■ Goal 1
Decide whether each statement agrees with the Unicode support text below. Answer yes or no, and quote the words of the text that decide it.
(a) In the first version, the Natural dialogs are Unicode-enabled.
(b) When Natural objects are cataloged, constants not defined with the U prefix are converted to the code page of the corresponding source.
(c) With Natural Version 6.2 or above, the parameter USIZE may need to be decreased.

Version 4.2.6
 —  Unicode and Code Page Support  —

Platform Differences

This document covers the following topics:


Windows, UNIX and OpenVMS Platforms

On Windows, UNIX and OpenVMS platforms, Natural has internally been Unicode-enabled. This means that many structures containing strings have Unicode format now. For example, the Natural source area has now Unicode format. For this reason, Unicode data can be handled at runtime in the Natural I/O as well as in the Natural development environment when writing and cataloging Natural code.

For the first version, there are some exceptions: the Natural dialogs (editor and runtime) are not Unicode-enabled. These modules will be Unicode-enabled in a later version.

Even if Natural is Unicode-enabled internally, all existing data currently has code page format. As a consequence, all this data is converted from code page format to Unicode format when used in Natural Version 6.2 or above. For example, if a source is opened with the program editor, a conversion from the code page file format to the Unicode source area format is performed. Even if you do not use the U format, this is of advantage: you can now see all language-specific characters, no matter which system code page is installed. However, the user is responsible for defining the correct code page information. See Migrating Existing Applications for more details.

When cataloging Natural objects, all constants which are not defined with the U prefix are converted to the code page of the corresponding source. If the source has UTF-8 format, these constants are converted to the default code page.

Note:
In most cases, Unicode data requires more memory space than code page data. Therefore, the Natural parameter USIZE may need to be increased with Natural Version 6.2 or above.

Windows

Unicode is fully supported in the local Natural for Windows environment.

■ Goal 2
Copy out the records below. Begin at their first line and stop after the line that contains "Action: [x=52, y=462]", including both of these lines.

■ Provided information
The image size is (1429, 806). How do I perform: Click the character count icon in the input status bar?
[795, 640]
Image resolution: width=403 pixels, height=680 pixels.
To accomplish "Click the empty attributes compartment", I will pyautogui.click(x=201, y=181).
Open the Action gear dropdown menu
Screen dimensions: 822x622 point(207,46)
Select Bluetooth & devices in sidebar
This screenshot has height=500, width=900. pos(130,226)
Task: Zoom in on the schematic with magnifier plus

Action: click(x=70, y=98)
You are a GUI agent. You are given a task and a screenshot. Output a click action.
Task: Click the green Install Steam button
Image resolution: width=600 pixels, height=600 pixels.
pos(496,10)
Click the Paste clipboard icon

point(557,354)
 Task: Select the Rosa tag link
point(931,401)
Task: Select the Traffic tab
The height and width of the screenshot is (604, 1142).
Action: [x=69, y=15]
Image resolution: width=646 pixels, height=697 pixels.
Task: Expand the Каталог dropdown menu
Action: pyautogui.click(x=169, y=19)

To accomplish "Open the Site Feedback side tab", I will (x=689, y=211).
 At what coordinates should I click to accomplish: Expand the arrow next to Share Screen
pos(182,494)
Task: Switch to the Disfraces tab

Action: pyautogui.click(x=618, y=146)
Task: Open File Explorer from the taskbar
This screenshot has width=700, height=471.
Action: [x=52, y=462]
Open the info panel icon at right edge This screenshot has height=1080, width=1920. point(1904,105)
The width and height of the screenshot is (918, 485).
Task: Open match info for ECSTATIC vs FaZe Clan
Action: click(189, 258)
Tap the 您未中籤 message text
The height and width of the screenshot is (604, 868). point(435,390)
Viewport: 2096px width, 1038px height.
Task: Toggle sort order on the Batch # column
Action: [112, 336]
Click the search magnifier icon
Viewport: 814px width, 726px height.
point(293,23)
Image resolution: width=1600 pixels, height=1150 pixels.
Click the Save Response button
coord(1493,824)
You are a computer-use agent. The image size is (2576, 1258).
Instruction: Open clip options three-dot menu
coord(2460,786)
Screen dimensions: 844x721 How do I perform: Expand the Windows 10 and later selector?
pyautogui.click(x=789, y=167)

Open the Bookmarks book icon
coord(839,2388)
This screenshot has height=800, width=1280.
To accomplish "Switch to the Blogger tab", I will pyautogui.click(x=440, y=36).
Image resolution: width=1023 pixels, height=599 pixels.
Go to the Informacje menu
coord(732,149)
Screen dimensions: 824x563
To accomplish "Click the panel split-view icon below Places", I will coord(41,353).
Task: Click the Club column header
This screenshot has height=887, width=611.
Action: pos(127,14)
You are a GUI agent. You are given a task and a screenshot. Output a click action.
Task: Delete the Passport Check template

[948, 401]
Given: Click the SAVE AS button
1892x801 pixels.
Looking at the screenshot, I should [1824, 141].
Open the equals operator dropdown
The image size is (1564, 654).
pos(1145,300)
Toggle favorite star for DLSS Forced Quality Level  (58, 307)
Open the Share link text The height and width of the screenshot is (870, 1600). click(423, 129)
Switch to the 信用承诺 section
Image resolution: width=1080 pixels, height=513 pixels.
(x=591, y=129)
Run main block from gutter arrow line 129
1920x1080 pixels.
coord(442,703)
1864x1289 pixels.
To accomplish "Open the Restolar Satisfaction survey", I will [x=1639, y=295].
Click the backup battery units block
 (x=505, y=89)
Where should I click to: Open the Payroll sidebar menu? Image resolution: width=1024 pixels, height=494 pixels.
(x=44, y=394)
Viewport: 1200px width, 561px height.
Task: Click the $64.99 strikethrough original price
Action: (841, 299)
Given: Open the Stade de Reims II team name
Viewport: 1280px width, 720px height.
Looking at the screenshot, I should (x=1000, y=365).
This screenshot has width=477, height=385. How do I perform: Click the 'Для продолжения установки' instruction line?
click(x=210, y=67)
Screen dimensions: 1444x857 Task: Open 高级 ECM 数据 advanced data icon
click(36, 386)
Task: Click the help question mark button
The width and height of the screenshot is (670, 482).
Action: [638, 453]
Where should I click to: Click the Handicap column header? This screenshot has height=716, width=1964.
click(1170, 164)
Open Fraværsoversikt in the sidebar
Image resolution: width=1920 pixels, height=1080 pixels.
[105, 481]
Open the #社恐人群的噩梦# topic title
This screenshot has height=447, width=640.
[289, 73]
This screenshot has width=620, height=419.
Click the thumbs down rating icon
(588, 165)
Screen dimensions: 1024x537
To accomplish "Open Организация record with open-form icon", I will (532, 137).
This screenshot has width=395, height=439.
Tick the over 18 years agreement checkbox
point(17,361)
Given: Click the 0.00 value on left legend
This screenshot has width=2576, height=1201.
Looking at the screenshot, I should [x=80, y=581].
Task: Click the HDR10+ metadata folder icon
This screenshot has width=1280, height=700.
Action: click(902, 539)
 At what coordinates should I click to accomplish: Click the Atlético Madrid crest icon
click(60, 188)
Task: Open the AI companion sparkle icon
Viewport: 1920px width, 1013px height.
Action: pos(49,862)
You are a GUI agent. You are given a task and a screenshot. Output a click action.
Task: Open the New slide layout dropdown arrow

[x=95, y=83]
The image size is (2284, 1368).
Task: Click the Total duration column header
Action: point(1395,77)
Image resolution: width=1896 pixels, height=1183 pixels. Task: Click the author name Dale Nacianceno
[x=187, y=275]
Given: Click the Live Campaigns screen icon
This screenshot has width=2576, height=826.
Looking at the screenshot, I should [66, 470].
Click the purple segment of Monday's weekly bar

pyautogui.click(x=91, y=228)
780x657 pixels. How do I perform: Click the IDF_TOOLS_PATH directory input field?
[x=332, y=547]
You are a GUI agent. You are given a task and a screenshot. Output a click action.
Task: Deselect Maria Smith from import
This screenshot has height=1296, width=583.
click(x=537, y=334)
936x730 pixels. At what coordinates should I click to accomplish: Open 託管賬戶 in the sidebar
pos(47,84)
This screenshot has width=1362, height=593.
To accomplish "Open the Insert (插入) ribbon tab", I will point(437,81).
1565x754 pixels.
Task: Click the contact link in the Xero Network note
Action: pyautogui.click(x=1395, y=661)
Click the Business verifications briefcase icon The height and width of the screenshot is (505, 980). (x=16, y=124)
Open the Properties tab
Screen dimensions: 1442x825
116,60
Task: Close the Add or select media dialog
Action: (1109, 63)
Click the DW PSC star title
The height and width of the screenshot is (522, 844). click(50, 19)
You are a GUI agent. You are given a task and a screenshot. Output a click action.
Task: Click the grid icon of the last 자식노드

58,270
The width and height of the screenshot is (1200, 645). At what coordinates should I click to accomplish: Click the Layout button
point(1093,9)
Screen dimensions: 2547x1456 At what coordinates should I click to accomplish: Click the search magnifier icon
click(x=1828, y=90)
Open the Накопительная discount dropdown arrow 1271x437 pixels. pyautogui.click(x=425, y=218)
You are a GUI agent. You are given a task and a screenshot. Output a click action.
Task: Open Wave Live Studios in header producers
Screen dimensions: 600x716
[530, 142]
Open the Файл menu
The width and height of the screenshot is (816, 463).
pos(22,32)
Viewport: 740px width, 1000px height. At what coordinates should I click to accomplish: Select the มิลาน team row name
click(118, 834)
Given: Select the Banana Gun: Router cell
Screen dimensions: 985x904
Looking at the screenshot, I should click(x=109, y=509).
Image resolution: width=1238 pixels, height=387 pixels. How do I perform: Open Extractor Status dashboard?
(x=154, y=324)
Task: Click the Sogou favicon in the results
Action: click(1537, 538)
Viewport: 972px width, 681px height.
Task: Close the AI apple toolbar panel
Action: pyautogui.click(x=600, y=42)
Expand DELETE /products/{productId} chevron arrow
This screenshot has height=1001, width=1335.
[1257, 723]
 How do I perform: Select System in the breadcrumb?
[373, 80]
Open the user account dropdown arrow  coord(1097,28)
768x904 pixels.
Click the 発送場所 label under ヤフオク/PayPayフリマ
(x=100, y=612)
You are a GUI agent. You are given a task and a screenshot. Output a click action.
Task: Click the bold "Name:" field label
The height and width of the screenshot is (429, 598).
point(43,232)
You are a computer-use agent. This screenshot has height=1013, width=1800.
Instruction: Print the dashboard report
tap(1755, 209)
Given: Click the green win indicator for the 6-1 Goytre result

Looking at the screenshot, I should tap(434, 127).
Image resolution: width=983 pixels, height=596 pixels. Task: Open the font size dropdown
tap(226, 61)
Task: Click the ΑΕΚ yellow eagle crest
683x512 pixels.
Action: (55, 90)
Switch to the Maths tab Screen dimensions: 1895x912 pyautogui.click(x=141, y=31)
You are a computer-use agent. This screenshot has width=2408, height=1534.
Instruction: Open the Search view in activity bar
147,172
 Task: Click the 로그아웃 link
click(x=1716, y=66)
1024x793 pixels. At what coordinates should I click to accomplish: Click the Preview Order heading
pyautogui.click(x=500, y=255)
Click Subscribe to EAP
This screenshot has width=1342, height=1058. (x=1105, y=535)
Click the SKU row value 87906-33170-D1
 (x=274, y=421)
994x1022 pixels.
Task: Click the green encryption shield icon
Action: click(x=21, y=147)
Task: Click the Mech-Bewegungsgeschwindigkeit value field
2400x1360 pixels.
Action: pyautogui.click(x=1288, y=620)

■ Correct response 1
(a) No: "the Natural dialogs (editor and runtime) are not Unicode-enabled."
(b) Yes: "all constants which are not defined with the U prefix are converted to the code page of the corresponding source."
(c) No: "the Natural parameter USIZE may need to be increased with Natural Version 6.2 or above."

■ Correct response 2
The image size is (1429, 806). How do I perform: Click the character count icon in the input status bar?
[795, 640]
Image resolution: width=403 pixels, height=680 pixels.
To accomplish "Click the empty attributes compartment", I will pyautogui.click(x=201, y=181).
Open the Action gear dropdown menu
Screen dimensions: 822x622 point(207,46)
Select Bluetooth & devices in sidebar
This screenshot has height=500, width=900. pos(130,226)
Task: Zoom in on the schematic with magnifier plus

Action: click(x=70, y=98)
You are a GUI agent. You are given a task and a screenshot. Output a click action.
Task: Click the green Install Steam button
Image resolution: width=600 pixels, height=600 pixels.
pos(496,10)
Click the Paste clipboard icon

point(557,354)
 Task: Select the Rosa tag link
point(931,401)
Task: Select the Traffic tab
The height and width of the screenshot is (604, 1142).
Action: [x=69, y=15]
Image resolution: width=646 pixels, height=697 pixels.
Task: Expand the Каталог dropdown menu
Action: pyautogui.click(x=169, y=19)

To accomplish "Open the Site Feedback side tab", I will (x=689, y=211).
 At what coordinates should I click to accomplish: Expand the arrow next to Share Screen
pos(182,494)
Task: Switch to the Disfraces tab

Action: pyautogui.click(x=618, y=146)
Task: Open File Explorer from the taskbar
This screenshot has width=700, height=471.
Action: [x=52, y=462]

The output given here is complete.